Tuesday, July 06, 2010

Is the Food Network Destroying the Art of Cooking?


"Cooking is an art and patience a virtue... Careful shopping, fresh ingredients and an unhurried approach are nearly all you need. There is one more thing - love. Love for food and love for those you invite to your table. With a combination of these things you can be an artist - not perhaps in the representational style of a Dutch master, but rather more like Gauguin, the naïve, or Van Gogh, the impressionist. Plates or pictures of sunshine taste of happiness and love." Keith Floyd

The whole concept of the art of cooking being turned into a circus side show with whiny cook wanna-bees (I so hesitate to use the term "chef" in deference to all the real chefs out there) and unknown and quite frankly, unqualified judges, is just deplorable to me. 

This does not apply to Iron Chef America and a show like Bobby Flay's Throwdown both of which do offer enough light entertainment and demonstration of some unique skill and artistry for me that make them tolerable and fun to watch while trying to relax and go to sleep. 

But, new Food Network shows like Chopped are destroying the art of cooking. 

And, I might add. the host, Ted Allen, formerly of the show Queer Eye, is simply terrible. I watched Queer Eye and his contribution to the show was minimal if not unnoticeable. He was transparent. And now to hire him a Food Network "hour" passing him off as some "expert" in cooking is insane. Maybe I could accept him as a judge, as is his part-time gig on Iron Chef America, but I barely can tolerate him in that role. His education is in psychology and journalism and he has experience as a freelance food critic and magazine editor. He gained exposure working in the shadow of Queer Eye's real star, Carson Cressley. I think of him as a fat-free potato chip with no taste and no character for anyone to take him seriously.


The Food Network is after ratings. Nothing else matters to them. What else in new in television. But I do not enjoy watching any show about food and cooking where their is stress, anxiety and disappointment as the primary focus of the production. That is not what cooking and eating are all about. Everything does not have to be about a competition or a car chase or vampires or tears or whatever other nonsense is presented to us as "quality" entertainment. It is not and never will be. The Food Network belittles their desired demographic with what essentially is crap television. Chopped is the perfect example of that. 

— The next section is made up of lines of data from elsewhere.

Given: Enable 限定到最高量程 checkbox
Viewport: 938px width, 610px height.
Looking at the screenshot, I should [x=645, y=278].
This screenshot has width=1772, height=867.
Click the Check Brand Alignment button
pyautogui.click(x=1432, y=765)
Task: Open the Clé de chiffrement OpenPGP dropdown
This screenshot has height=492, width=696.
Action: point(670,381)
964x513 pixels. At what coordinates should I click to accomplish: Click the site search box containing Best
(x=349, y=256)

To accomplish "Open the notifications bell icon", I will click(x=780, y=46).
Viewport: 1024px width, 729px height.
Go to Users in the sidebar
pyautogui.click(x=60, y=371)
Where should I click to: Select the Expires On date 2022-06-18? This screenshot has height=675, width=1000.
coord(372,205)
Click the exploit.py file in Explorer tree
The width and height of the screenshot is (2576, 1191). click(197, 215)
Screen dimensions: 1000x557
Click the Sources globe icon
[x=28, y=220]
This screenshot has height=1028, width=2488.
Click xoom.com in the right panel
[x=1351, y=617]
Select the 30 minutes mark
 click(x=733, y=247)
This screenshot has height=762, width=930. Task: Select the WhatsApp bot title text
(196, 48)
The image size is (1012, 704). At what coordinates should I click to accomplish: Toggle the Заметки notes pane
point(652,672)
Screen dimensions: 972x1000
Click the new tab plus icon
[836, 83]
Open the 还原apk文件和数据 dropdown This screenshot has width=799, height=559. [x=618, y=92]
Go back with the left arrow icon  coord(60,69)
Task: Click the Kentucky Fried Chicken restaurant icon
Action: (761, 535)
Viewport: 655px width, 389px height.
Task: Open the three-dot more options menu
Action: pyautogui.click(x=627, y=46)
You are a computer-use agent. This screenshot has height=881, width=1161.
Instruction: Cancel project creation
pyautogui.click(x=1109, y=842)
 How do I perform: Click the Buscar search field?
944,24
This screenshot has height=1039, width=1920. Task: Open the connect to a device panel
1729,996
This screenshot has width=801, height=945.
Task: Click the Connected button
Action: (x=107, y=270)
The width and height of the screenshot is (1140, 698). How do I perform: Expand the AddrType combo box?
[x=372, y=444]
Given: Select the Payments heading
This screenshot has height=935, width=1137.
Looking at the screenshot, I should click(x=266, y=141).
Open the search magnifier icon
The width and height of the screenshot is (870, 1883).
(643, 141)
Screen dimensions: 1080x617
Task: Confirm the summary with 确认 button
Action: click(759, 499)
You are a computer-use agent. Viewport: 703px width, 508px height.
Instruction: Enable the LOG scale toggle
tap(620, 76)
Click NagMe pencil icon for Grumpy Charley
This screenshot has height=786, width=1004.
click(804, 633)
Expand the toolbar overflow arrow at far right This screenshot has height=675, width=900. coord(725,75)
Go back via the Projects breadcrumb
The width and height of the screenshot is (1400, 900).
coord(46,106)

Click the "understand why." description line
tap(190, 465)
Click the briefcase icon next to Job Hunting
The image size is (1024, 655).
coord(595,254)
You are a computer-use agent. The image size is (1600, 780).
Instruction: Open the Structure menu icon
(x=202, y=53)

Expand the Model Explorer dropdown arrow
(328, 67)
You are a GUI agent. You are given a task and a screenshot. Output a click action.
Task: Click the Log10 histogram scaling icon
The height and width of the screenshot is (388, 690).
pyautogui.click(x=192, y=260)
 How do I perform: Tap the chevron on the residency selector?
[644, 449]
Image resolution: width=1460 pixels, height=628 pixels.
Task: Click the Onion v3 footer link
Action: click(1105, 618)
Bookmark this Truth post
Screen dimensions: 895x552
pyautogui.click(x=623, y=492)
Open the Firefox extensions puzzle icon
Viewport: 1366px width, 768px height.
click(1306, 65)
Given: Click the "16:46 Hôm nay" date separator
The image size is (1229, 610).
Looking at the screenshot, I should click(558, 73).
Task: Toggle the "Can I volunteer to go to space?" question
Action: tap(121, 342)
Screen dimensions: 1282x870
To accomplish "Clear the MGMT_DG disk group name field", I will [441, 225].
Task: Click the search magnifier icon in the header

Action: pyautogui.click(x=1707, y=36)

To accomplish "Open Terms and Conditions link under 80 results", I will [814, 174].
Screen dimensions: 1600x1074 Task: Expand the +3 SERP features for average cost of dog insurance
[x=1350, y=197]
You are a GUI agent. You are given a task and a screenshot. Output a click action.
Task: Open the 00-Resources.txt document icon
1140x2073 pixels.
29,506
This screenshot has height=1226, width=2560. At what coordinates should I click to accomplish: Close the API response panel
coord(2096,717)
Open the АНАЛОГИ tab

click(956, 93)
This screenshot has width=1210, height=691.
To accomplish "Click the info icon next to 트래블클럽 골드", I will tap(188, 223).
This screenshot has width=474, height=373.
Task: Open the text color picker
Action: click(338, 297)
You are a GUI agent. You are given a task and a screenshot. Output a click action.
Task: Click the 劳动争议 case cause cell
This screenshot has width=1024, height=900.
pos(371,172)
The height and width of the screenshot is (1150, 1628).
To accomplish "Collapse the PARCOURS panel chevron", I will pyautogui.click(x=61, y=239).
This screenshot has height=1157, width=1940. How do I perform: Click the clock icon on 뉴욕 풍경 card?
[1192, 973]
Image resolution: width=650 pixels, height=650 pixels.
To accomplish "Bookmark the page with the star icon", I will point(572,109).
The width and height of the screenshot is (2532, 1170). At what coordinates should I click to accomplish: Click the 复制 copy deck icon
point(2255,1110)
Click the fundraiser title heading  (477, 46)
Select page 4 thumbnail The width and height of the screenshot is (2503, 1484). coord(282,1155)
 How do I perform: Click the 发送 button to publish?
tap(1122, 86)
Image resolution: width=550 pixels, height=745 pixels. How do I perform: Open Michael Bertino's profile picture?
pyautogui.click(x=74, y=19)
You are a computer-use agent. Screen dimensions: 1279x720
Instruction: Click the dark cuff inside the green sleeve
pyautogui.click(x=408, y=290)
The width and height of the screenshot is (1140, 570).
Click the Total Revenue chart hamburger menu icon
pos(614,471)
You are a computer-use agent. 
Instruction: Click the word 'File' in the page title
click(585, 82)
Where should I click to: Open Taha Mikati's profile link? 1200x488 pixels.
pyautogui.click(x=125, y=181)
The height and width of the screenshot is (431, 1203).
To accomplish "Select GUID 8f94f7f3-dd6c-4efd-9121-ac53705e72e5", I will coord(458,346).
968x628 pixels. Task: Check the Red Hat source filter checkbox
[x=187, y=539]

A favorite of mine, Anthony Bourdain writes in Michael Ruhlman's excellent blog at: http://ruhlman.com/ - "I actually watch Food Network now and again, more often than not drawn in by the progressive horrors on screen. I find myself riveted by its awfulness, like watching a multi-car accident in slow motion. Mesmerized at the ascent of the ready-made bobble head personalities, and the not-so-subtle shunting aside of the old school chefs, I find myself de-constructing the not-terrible shows, imagining behind the scenes struggles and frustrations, and obsessing unhealthily on the truly awful ones."

So I'm obviously not alone in my feelings toward the Food Network. Enough with the cheesy competitions of amateurs. I don't care if a cook-chef too-be will be the only African-American in his family to ever do whatever this contestant was whining about. Or the short fat and sweaty chef with the middle-class Neew Yorka accent believing he should prevail because he is older than the others and has switched careers and seems to thing he deserves some success for this efforts. Who cares? I cannot muster enough emotion for any of these people to pass them the salt let alone to consider them for some sort of prize after the old guy screwed up a plain hot dog by schmering it with too much molasses and then burning it.


So, what are these people thinking? Do "they" not realize they're taking the art of cooking right into the toilet? Is a show like Chopped supposed to be fun, or entertaining, educational perhaps, or maybe culinary reality television? Does the Food Network think it is something "we" should not take too seriously and consider it some type of light entertainment? I can't be sure. But, they've missed the mark. It accomplishes nothing. It is a waste of our time.